As the Zaca Fire continues to burn in the back country between Santa Barbara and Ojai, it brings up memories of last year's epochal Day Fire, which burned for weeks, threatening our region repeatedly, costing tens of millions of dollars, and changing the landscape in hundreds of thousands of acres in the Los Padres National Forest.
But an excellent story by Ventura County writer Chuck Graham in Forest magazine, with amazing photos, reminds us that these changes aren't all bad. Although the notion that the chaparral in Southern California is "meant" to burn is a little misleading, because it will take decades before it again blankets the land, the burn-off does have important benefits for wildlife, including endangered species.
Here's Chuck:
It’s common to describe a charred wilderness landscape as devastated, but in this case the word isn’t accurate.

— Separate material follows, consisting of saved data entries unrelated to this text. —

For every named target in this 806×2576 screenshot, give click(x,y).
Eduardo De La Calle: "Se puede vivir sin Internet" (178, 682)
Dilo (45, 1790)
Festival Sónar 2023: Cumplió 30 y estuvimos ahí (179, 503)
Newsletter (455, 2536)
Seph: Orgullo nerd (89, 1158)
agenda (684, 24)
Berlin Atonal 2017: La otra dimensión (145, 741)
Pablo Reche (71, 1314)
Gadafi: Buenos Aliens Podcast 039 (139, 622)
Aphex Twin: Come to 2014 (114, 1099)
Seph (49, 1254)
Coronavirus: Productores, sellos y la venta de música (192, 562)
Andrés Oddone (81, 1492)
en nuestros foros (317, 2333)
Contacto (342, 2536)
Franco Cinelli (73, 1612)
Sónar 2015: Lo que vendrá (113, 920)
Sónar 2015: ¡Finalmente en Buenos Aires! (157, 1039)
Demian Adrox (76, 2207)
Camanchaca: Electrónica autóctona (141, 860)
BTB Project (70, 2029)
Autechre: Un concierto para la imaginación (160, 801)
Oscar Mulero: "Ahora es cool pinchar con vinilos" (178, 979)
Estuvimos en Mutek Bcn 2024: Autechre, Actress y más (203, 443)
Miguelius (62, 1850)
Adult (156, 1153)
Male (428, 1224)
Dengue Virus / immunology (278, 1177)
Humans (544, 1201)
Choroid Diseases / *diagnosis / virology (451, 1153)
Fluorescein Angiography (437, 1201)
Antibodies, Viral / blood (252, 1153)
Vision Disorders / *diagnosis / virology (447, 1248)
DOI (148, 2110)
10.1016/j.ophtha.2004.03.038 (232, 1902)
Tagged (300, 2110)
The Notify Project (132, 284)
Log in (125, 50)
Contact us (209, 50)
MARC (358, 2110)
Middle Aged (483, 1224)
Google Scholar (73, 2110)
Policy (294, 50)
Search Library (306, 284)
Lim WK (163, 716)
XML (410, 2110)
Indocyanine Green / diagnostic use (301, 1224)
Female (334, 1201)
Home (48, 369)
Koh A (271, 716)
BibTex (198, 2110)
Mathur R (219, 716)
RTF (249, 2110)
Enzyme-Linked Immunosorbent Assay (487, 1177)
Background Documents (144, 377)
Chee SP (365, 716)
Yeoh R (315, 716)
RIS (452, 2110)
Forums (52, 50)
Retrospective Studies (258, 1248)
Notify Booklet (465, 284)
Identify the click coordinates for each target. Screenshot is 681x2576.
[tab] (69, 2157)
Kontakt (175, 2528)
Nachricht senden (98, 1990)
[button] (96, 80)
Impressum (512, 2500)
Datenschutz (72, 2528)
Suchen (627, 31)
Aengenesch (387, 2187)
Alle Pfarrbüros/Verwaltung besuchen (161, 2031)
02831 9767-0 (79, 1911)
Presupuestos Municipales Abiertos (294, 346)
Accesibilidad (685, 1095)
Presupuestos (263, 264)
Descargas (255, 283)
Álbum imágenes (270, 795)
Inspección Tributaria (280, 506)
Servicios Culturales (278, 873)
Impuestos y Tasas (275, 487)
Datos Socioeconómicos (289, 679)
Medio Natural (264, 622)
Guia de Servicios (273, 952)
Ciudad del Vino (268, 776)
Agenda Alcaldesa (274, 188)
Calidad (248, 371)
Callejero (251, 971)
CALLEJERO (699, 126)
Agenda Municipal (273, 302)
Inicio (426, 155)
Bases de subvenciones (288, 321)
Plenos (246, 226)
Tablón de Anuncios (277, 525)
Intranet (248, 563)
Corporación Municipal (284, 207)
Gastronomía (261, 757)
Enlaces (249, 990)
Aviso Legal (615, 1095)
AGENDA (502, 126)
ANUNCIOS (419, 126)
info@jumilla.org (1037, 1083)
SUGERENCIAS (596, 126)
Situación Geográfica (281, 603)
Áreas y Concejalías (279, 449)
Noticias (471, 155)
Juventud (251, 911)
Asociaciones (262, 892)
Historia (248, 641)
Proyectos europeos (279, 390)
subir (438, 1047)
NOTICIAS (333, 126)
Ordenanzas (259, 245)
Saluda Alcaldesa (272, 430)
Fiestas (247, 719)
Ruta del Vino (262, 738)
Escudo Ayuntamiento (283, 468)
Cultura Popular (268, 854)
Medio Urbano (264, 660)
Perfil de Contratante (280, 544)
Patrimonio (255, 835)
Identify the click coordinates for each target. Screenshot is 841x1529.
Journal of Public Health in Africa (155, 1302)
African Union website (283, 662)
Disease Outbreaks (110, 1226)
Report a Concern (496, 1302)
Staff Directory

“For chaparral and grassland habitats like the Sespe, these fires help create better habitat conditions that open up areas that have been choked by vegetation,” says Chris Barr, refuge manager for the condor recovery program for the U.S. Fish and Wildlife Sevice.
The fire, moving hot and fast, eliminated overgrown chaparral that for decades created a canopy that stunted any new growth beneath it. Cleared of the canopy, the area is now more hospitable to two of the rarest creatures in the Los Padres National Forest: the desert bighorn sheep and the critically endangered California condor. The Sespe Wilderness, the westernmost point in the historic range of bighorn sheep and one of the last sanctuaries of the condor, now has an open canopy which will increase forage opportunities for both species. It will also improve visibility for the bighorns, and thereby help them evade mountain lions.
“Bighorns have the innate drive to go in a certain direction when spooked,” says Maeton Freel, wildlife biologist for the Los Padres National Forest. “Before, they didn’t know where the escape terrain was, and mountain lions were picking them off.